Where in the entries below does "marker" appear? Copy every line that has it.

[Stored records]

*** Block opens ***

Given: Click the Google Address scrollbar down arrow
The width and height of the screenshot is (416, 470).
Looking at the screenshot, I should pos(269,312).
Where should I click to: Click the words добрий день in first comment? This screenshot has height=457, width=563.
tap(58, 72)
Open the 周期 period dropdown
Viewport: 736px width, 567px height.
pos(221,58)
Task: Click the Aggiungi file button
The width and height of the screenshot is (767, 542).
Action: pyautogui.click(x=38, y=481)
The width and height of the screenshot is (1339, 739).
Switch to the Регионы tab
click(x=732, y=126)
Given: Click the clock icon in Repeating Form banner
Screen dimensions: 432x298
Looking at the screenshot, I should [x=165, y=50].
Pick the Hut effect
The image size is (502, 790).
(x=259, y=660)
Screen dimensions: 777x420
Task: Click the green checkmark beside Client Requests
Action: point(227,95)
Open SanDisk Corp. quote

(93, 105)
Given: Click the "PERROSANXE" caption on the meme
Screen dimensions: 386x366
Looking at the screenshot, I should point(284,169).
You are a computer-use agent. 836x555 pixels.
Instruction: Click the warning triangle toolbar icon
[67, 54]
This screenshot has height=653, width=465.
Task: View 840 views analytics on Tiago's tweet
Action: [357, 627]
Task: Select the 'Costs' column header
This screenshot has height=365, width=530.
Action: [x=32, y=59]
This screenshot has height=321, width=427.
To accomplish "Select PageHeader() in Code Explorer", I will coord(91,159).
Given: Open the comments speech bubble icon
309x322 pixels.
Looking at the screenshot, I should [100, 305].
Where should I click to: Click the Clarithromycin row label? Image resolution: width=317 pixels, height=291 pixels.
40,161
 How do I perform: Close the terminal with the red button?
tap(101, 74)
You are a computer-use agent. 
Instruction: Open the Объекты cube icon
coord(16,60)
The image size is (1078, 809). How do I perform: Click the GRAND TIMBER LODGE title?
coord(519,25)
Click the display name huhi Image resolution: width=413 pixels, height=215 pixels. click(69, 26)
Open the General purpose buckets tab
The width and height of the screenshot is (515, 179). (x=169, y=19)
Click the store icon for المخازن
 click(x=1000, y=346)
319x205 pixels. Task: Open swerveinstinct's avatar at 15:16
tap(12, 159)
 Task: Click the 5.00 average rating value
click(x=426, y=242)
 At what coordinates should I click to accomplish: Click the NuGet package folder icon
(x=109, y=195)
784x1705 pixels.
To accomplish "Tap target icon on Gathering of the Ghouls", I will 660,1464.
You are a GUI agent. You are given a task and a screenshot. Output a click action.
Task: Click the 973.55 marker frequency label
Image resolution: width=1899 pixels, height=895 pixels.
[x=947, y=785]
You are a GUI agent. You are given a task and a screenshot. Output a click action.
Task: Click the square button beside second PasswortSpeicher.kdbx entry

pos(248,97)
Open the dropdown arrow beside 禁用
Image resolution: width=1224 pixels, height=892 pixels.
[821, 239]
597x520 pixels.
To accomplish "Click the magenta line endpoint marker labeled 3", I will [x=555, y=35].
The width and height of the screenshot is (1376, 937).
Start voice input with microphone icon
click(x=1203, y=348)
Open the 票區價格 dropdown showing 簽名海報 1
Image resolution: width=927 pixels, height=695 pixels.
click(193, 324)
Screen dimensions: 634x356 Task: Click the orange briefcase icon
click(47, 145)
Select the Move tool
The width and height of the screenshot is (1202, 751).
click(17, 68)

*** Block closes ***

## Result
Task: Click the 973.55 marker frequency label
To accomplish "Click the magenta line endpoint marker labeled 3", I will [x=555, y=35].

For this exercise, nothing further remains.